Prolongez la critique ci-dessous du film de Steven Soderbergh sur Liberace en reprenant juste après sa dernière phrase.

= TEXTE FOURNI =
....................
Quand Matt Damon fait la Folle, le public en redemande. Et je me demande si, plus encore que Michael Douglas, ce n'est pas lui, en assurant ce contre-emploi total, qui est le plus époustouflant du film de Steven Soderbergh.
Scott est un jeune bouseux homo (mais pas que); il s'occupe du dressage des chiens utilisés dans les films de Hollywood. Il a été élevé par une famille d'accueil, sa mère en étant incapable, un couple Joe et Rose, aimant et compréhensif. Et quand Scott rencontre Liberace, cette immense vedette -officiellement, l'éternel fiancé de Sonia Henje.... il se trouve plongé dans un monde qu'il ne pouvait même pas imaginer. Notre Cloclo, ses jabots et ses smokings pailletés, c'est petit bras à côté des costumes de scène du brillantissime pianiste. La maison à Las Vegas, grande comme un château, ruisselle du luxe du mauvais goût le plus sûr. Même dans l'intimité, entouré de ses quatre chiens-chiens blancs qui chient partout, ses tenues regorgent de dorures et chacun de ses doigts porte une énorme bague. Scott est embauché comme secrétaire, dans la foulée amant, puis chouchou couvert de cadeaux et de bijoux, décoloré, relooké, transformé par le chirurgien esthétique qui assure à Liberace ses liftings réguliers (il ne peut plus fermer les yeux pour dormir...), gavé de pilules pour maigrir (d'où il va passer à la vraie drogue), le favori n'a plus de vie à lui. Il accompagne l'idole qui arrive sur scène dans une limo dont Scott est le chauffeur en uniforme strass et paillettes....
....................
= EXTRAIT DE DONNÉES =

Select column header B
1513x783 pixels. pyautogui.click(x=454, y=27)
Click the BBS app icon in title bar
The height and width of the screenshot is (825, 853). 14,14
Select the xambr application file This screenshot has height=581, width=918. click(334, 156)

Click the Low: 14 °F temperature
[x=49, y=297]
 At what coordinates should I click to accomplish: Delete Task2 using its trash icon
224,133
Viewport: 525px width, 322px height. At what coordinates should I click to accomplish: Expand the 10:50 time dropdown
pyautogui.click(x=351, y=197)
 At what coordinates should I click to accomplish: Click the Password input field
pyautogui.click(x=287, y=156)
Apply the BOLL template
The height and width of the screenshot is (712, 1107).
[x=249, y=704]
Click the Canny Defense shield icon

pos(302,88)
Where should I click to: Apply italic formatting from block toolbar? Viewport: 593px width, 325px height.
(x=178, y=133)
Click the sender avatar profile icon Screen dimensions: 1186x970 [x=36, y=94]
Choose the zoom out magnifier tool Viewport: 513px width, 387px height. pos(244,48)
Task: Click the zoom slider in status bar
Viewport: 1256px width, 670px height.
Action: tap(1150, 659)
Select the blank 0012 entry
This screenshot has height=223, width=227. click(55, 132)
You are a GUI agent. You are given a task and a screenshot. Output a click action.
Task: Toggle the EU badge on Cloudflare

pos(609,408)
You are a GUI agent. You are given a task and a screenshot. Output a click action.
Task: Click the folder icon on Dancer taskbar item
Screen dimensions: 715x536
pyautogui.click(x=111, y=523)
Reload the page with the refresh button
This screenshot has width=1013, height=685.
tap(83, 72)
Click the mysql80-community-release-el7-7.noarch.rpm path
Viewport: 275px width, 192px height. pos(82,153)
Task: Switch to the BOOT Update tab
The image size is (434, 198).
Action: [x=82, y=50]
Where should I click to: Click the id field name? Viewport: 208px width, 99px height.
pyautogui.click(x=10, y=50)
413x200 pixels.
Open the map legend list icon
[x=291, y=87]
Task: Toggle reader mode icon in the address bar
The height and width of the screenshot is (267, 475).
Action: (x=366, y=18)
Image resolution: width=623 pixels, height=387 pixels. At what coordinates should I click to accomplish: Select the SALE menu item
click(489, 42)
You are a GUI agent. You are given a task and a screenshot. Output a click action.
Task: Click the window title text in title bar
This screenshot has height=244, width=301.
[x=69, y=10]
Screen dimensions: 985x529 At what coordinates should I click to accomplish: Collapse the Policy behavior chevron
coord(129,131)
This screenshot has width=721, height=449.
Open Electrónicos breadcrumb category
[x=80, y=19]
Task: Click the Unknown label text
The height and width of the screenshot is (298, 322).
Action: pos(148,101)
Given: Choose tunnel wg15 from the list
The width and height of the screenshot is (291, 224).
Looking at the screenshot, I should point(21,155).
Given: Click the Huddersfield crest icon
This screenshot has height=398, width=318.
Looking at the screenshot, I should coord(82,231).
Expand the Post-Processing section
....................
= RÉPONSE PROPOSÉE =
Le couple a des divergences: Liberace est catholique fervent (mais sans états d'âme: il a vu la sainte Vierge à son chevet au cours d'une grave maladie); Scott a des pudeurs de rosière, il ne veut pas être la fille et les films pornos le font vomir. Mais il s'aiment. Liberace veut l'adopter, le mettre sur son testament, Scott croit à tout. Bien qu'il se sente enfermé, il est amoureux -et jaloux. Le jour où l'impressario (Dan Ackroyd) qui gère aussi le ballet des favoris, lui signifie sa disgrâce, il le prend très mal et ça se finira par un procès, pour récupérer quelques sous de l'héritage envolé.
C'est un peu long, et Soderberg s'est fait plaisir à filmer tous ces excès, toutes ces toilettes, ces fourrures, ces concerts devant un public en délire.... au détriment de l'histoire plus sombre, plus triste (car après tout, c'était la période où tous les gays à Hollywood était décimés par un sida plus ou moins dissimulé, et Liberace n'y a pas échappé). Sous l'histrion, il y avait peut être un être humain avec des problèmes, mais ça, ça n'intéresse pas le réalisateur, pourtant, avec ces deux acteurs là, on aurait sûrement pu faire plus.... qu'un spectacle des Folies Bergères. Plaisant, mais vite vu, vite oublié.